_Study text_.
----

Norwegian chemist and teacher (1856–1935)

Marie Geelmuyden (born 22 July 1856 in Horten, died 21 May 1935) was a Norwegian chemist, teacher and textbook author. She was the first Norwegian woman to receive a degree in science.

==Biography==
She was the daughter of Christian Torber Hegge Geelmuyden (1816-1885) and Jensine Sophie Horn (1825-1913). The father was from the Dutch Geelmuyden family and was a naval commander, author of science textbooks and mayor of Horten. The mother was the daughter of a customs inspector in Risør. Marie Geelmuyden was the niece of Ivar Geelmuyden elected to the Norwegian Parliament in 1857, representing the constituency of Fredrikshald.

Marie Geelmuyden graduated as a governess from the Nissen governess school in 1878.

She passed the examen artium in 1883, and the examen philosophicum in 1884. The following year her father died and she began to study science at the university. Her classmates included Cecilie Thoresen Krog, Minda Ramm, Sofie Honoria Bonnevie (later married to Vilhelm Bjerknes) and Ragna Dons. She also played an active role in the student community and was elected the first female president of the Student Scientific Society (“Realistforeningen”) in 1892.

Marie Geelmuyden wrote about her time as a student in the article “Kammeratsliv blandt realister i 80-aarene”, which was printed in the book “Kvindelige studenters jubilæumsskrift”.

----

_Records_.
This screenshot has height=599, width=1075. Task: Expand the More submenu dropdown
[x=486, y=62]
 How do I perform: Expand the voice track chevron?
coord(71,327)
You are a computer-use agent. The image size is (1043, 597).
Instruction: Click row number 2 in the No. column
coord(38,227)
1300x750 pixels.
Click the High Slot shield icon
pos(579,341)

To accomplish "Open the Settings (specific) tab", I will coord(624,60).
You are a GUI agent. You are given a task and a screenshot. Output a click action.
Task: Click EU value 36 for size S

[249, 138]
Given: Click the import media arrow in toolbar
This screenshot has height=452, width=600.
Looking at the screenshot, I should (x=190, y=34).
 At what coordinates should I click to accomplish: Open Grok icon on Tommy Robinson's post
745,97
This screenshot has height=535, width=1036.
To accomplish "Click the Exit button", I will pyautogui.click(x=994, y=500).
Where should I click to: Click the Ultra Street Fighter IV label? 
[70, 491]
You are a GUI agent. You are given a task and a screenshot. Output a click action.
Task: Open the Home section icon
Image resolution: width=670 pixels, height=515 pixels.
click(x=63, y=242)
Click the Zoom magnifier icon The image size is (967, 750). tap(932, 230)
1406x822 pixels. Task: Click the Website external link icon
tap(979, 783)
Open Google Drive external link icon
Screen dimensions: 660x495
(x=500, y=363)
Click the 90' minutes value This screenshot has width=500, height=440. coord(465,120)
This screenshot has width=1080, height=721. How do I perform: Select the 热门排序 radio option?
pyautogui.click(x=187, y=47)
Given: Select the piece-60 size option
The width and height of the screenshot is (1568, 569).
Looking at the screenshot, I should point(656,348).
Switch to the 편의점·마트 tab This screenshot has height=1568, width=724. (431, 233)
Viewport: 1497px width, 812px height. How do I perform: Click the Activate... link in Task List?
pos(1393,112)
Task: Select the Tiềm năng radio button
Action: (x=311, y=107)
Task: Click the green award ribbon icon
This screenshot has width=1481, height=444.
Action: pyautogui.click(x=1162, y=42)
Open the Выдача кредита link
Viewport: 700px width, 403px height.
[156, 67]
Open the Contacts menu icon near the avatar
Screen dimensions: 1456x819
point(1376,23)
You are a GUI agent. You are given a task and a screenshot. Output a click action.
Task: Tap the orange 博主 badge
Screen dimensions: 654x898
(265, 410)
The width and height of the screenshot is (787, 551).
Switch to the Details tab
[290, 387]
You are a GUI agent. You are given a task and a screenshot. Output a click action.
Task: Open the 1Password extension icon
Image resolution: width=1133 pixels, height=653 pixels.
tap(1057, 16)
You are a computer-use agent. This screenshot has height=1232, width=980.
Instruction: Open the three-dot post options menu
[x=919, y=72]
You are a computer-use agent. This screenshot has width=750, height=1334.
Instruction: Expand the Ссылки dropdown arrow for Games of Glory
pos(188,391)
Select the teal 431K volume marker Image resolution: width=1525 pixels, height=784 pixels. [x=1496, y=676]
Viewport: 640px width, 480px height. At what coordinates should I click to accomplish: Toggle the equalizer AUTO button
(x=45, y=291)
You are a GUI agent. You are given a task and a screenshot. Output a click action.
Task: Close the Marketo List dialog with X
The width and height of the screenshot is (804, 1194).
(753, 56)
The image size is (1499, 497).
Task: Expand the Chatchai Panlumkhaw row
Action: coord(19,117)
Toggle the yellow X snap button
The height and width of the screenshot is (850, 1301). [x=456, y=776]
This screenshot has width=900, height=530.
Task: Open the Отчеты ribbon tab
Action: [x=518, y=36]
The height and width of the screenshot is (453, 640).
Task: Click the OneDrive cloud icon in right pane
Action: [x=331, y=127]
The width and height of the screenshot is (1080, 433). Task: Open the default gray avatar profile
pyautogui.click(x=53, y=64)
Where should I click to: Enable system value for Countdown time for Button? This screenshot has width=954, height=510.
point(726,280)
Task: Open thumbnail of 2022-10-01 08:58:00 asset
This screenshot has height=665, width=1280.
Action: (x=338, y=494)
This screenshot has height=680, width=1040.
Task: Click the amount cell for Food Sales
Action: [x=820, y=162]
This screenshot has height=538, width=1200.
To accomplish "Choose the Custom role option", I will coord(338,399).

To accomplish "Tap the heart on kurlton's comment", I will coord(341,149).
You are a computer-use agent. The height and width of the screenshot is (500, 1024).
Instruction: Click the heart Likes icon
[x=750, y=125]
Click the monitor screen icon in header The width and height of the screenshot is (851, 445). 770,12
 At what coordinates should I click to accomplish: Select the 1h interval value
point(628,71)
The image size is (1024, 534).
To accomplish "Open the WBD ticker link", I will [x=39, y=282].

----

_Tasks_.
1. Answer these questions from the Marie Geelmuyden biography:
(a) In what town was Marie Geelmuyden born?
(b) In what year did she graduate as a governess from the Nissen governess school?
(c) Which society elected her its first female president, and in what year?
2. Write out everything in the Marie Geelmuyden biography from "Marie Geelmuyden (born" down to "degree in science.", copying it word for word.
3. List every classmate of Marie Geelmuyden whom the biography names.
Please answer using only the biography, not the records.

_Task-by-task results_.
1.
(a) Horten
(b) 1878
(c) The Student Scientific Society ("Realistforeningen"), in 1892

2.
Marie Geelmuyden (born 22 July 1856 in Horten, died 21 May 1935) was a Norwegian chemist, teacher and textbook author. She was the first Norwegian woman to receive a degree in science.

3.
Cecilie Thoresen Krog
Minda Ramm
Sofie Honoria Bonnevie
Ragna Dons